In città state avendo difficoltà di approvvigionamento?


“Non si trova niente. Mancano medicine e generi di prima necessità, che non arrivano. Inoltre, in tanti si sono fatti prendere dal panico ed hanno svuotato gli scaffali dei supermercati. In quello sotto casa mia manca addirittura la carta igienica e non si trovano carne ed acqua imbottigliata. La situazione qui è drammatica e la gente chiede aiuto”.


 


Approssimativamente, quante persone vivono nelle zone colpite?


“Non sono in grado di dirlo con precisione, Valencia conta sugli 800mila abitanti, mentre, i paesini colpiti, ne avranno intorno ai 20 o trentamila tranne Torrente, il più grande, che ha una popolazione di circa 90mila abitanti e, a livello produttivo, è tra i più importanti a livello nazionale. L’hinterland è di fatti un’area in cui insistono i principali insediamenti industriali: la maggior parte degli abitanti di Valencia lavora in questi paesi, come del resto anche io. E, adesso, tantissime aziende non ci sono più, spazzate via dalla furia dell’alluvione”.


 


Ora come farai a raggiungere il tuo posto di lavoro?

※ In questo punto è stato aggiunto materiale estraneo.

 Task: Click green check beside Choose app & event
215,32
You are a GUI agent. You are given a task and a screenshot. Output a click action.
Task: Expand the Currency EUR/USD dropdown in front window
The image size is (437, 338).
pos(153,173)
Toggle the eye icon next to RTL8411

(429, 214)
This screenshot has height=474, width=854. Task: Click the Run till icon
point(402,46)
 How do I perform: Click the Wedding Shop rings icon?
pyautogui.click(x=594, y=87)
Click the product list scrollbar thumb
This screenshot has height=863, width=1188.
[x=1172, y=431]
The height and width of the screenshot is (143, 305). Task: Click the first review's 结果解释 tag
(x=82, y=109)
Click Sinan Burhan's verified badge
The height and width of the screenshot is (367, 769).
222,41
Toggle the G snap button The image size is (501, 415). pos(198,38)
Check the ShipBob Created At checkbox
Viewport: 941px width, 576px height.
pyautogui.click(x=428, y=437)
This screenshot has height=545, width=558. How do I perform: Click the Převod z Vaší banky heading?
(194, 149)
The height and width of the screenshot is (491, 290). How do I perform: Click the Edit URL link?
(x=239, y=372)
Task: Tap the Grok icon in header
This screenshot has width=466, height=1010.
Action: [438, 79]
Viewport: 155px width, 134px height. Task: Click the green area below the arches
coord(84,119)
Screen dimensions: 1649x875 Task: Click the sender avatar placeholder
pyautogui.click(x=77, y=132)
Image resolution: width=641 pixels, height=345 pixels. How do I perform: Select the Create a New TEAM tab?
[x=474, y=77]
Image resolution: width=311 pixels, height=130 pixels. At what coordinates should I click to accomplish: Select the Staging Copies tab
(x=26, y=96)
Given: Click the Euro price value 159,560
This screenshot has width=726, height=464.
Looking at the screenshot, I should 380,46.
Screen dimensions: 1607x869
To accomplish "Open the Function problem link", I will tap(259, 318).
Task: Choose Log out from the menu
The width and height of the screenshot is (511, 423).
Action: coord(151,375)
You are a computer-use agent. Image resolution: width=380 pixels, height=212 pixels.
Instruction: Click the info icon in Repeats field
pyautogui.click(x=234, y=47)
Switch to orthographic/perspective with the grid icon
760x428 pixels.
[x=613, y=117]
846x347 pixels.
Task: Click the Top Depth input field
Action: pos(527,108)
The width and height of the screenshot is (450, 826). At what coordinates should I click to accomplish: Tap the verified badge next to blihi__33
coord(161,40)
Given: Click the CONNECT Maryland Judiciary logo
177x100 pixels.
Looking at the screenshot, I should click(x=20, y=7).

“Non posso farlo, fino a nuovo ordine lavorerò in smart warking: tra l’altro, io lavoro per l’Italia ma  abbiamo dovuto interrompere il servizio per ovvie ragioni logistiche”.


 


Quali sono le tue sensazioni circa la possibilità di superare questa terribile emergenza?


“Non sono assolutamente buone, credo che le ferite ce le porteremo dietro per anni. Sarà molto difficile si rimarginino. Al momento nemmeno sappiamo il numero esatto delle vittime, né quanto ci sia da costruire. Nessuno sarà esente dalle conseguenze”.


 


Credi ad una correlazione tra questo fenomeno estremo ed i cambiamenti climatici?


“Devo dire che le alluvioni, non certo di questa portata, dalle nostre parti non sono rare: essendo una zona molto calda, si verificano puntualmente con l’arrivo dei primi freddi e si presentano sottoforma di tempeste violente o di raffiche di vento fortissime. Adesso la temperatura è molto più calda per cui, a mio avviso, stiamo vivendo un cambiamento: fenomeni di tale intensità non si spiegano altrimenti”.